Let’s stipulate for the sake of argument that there are certain masculine virtues, such as bravery and strength, leaving aside the fact that most men probably know a woman who’s braver and stronger than we are. Is it brave to be afraid of other men’s grooming habits? Is it strong to think we know how all men should live their lives?

This is in no way a knock against men who find sincere fulfillment in traditional “manly” pursuits. As long as that’s why you’re doing them, and as long as you’re not pushing them on unwilling people, I have nothing but respect for the real-life Ron Swansons (the übermencsh boss from NBC’s Parks & Recreation) of the world.

I also have a great deal of respect for a man named Chris Colfer, who plays gay high school student Kurt Hummel on Fox’s Glee. With his high voice and dramatic presence, Colfer would probably send Allen’s Last Man Standing character into paroxysms of discomfiture, not to mention any number of men like him. But Colfer insists, “I’ve tried being other people, but being myself suits me best.” This in the face of a history of bullying, not only on the screen but in his real life. How’s that for bravery and strength?
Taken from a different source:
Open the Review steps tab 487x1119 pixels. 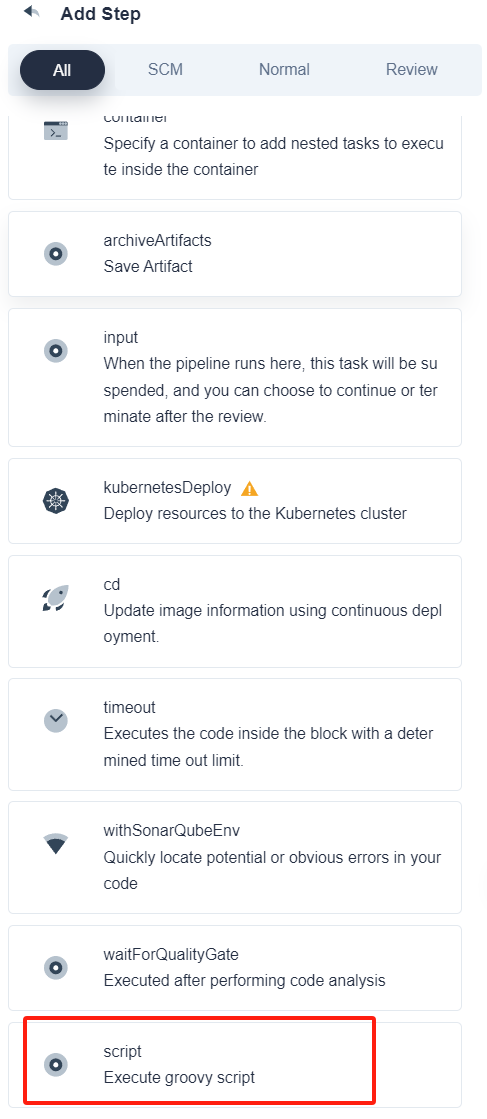click(x=411, y=69)
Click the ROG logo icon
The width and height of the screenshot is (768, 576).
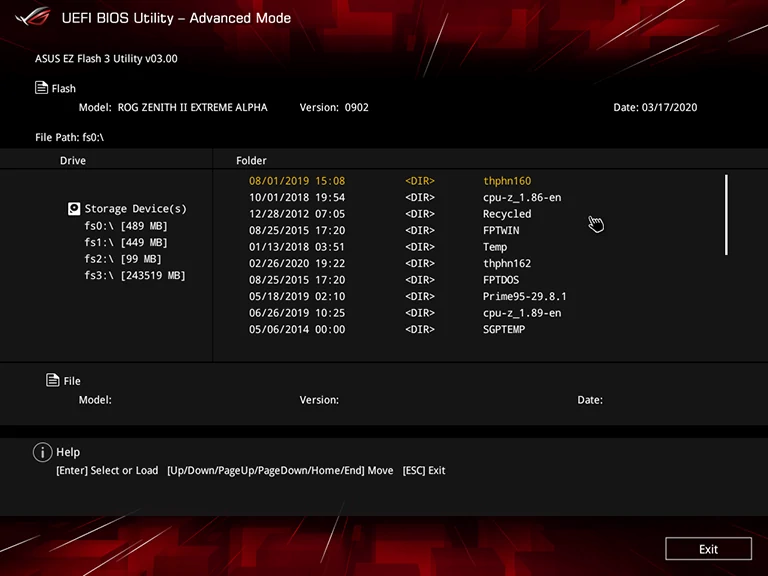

We all have things we don’t like about ourselves, but a failure to adequately represent our gender according to someone else’s idea of it should be the least of our worries. If your masculinity is in crisis, you don’t need a TV show to fix it (as the intended audience of How to Be a Gentleman has already figured out, leading to that show’s quick cancellation). You don’t need anyone. Just be who you are. It’s not that hard. Suck it up. Be a man.